▸ **待办事项**:
1/ 请逐字照抄Python正则表达式一文里从“(0, 'b') (1, 'o') (2, 't')”开始、到“(18, 'l') (19, 'e')”结束的那一段。
2/ 根据Python正则表达式一文回答：
(a) 表示忽略大小写的是哪两个常量？
(b) 按代码注释，re.match没有找到匹配时返回什么？
(c) 按文中说明，编译后的结果被保存下来，下次使用同样的pattern时有什么好处？
3/ 从Python正则表达式一文的最后一行之后接着往下写。

▸ **引用段落**:
= = = = = = =

Python的正则表达式re模块

　　　　　　　　　　　　　　Python的正则表达式（re模块）

　　　　　　　　　　　　　　　　　　　　　　　　　　　　　　　　　　　　　　作者：尹正杰

　　Python使用re模块提供了正则表达式处理的能力。如果对正则表达式忘记的一干二净的话，可以花费几分钟时间在网上概览一下正则表达式基础，也可以参考我之前的笔记：https://www.cnblogs.com/yinzhengjie/p/11112046.html。

一.常量

多行模式：

　　re.M
　　re.MULTILINE

单行模式：

　　re.S
　　re.DOTAL

忽略大小写：

　　re.I
　　re.IGNORECASE

忽略表达式中的空白字符：
　　re.X
　　re.VERBOSE

二.单次匹配

1>.match方法

 #！/usr/bin/env python

 #_*_conding:utf-8_*_

 #@author :yinzhengjie

 #blog:http://www.cnblogs.com/yinzhengjie

 import re

 src = """bottle\nbag\nbig\napple"""

 for i,c in enumerate(src,1):

     print((i-1,c),end="\n" if i % 10 == 0 else " ")

 print()

 result = re.match("b",src)          #match匹配从字符串的开头匹配，找到第一个就不找了，返回match对象。

 print(1,result)

 result = re.match("a",src)          #没找到，返回None

 print(2,result)

 result = re.match("^a",src,re.M)    #依然从头开始找，多行模式没有用

 print(3,result)

 result = re.match("^a",src,re.S)    #依然从头开始找

 print(4,result)

 """

         设定flags，编译模式，返回正则表达式对象regex。第一个参数就是正则表达式字符串(pattern)，flags是选项。正则表达式需

     要被编译，为了提高效率，这些编译后的结果被保存，下次使用同样的pattern的时候，就不需要再次编译。

         re的其它方法为了提高效率都调用了编译方法，就是为了提速。

 """

 regex = re.compile("a",flags=0)     #先编译，然后使用正则表达式对象

 result = regex.match(src)           #依然从头开始找，regex对象match方法可以设置开始位置和结束位置，依旧返回match对象。

 print(5,regex)

 result = regex.match(src,15)        #把索引15作为开始找

 print(6,result)

 #以上代码执行结果如下:

 (0, 'b') (1, 'o') (2, 't') (3, 't') (4, 'l') (5, 'e') (6, '\n') (7, 'b') (8, 'a') (9, 'g')

 (10, '\n') (11, 'b') (12, 'i') (13, 'g') (14, '\n') (15, 'a') (16, 'p') (17, 'p') (18, 'l') (19, 'e')

 1 <re.Match object; span=(0, 1), match='b'>

 2 None

 3 None

 4 None

 5 re.compile('a')

= = = = = = =

(来自数据源的条目)
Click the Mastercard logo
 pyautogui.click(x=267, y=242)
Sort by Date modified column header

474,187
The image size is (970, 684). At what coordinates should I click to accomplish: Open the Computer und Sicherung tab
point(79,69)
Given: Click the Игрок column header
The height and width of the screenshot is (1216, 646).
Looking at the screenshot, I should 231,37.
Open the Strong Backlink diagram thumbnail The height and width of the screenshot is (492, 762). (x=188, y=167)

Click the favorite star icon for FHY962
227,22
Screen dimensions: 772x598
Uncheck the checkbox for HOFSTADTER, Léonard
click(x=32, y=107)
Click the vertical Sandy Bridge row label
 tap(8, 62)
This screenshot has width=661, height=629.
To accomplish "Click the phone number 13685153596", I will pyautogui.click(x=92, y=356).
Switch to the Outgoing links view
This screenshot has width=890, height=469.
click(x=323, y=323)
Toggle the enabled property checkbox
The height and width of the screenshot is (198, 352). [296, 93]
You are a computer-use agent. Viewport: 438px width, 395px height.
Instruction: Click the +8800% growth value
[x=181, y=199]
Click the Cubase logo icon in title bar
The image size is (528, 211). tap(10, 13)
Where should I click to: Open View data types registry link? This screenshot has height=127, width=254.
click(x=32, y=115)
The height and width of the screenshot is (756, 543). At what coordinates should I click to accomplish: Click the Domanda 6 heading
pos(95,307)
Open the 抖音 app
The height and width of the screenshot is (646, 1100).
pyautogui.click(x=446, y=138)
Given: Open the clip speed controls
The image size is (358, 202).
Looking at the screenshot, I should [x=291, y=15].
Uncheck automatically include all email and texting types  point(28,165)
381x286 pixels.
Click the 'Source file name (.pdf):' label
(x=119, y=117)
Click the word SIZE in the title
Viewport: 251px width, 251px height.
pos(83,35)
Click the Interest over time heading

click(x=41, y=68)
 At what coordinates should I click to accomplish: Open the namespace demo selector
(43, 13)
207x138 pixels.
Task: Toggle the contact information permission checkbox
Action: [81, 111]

= = = = = = =

▸ **已解决问题**:
1/
(0, 'b') (1, 'o') (2, 't') (3, 't') (4, 'l') (5, 'e') (6, '\n') (7, 'b') (8, 'a') (9, 'g')

 (10, '\n') (11, 'b') (12, 'i') (13, 'g') (14, '\n') (15, 'a') (16, 'p') (17, 'p') (18, 'l') (19, 'e')

2/
(a) re.I和re.IGNORECASE。
(b) 返回None。
(c) 不需要再次编译。

3/
 6 <re.Match object; span=(15, 16), match='a'>

2>.serach方法

 #！/usr/bin/env python

 #_*_conding:utf-8_*_

 #@author :yinzhengjie

 #blog:http://www.cnblogs.com/yinzhengjie

 import re

 src = """bottle\nbag\nbig\napple"""

 for i,c in enumerate(src,1):

     print((i-1,c),end="\n" if i % 10 == 0 else " ")

 print()

 result = re.search("a",src)     #从头搜索知道第一个匹配，返回mathc对象

 print(1,result)

 regex = re.compile("b")

 result = regex.search(src,1)

 print(2,result)

 regex = re.compile("^b",re.M)

 result = regex.search(src)      #regex对象search方法可以重设定开始位置和结束位置，返回mathc对象

 print(3,result)

 result = regex.search(src,8)

 print(4,result)

 #以上代码执行结果如下:

 (0, 'b') (1, 'o') (2, 't') (3, 't') (4, 'l') (5, 'e') (6, '\n') (7, 'b') (8, 'a') (9, 'g')

 (10, '\n') (11, 'b') (12, 'i') (13, 'g') (14, '\n') (15, 'a') (16, 'p') (17, 'p') (18, 'l') (19, 'e')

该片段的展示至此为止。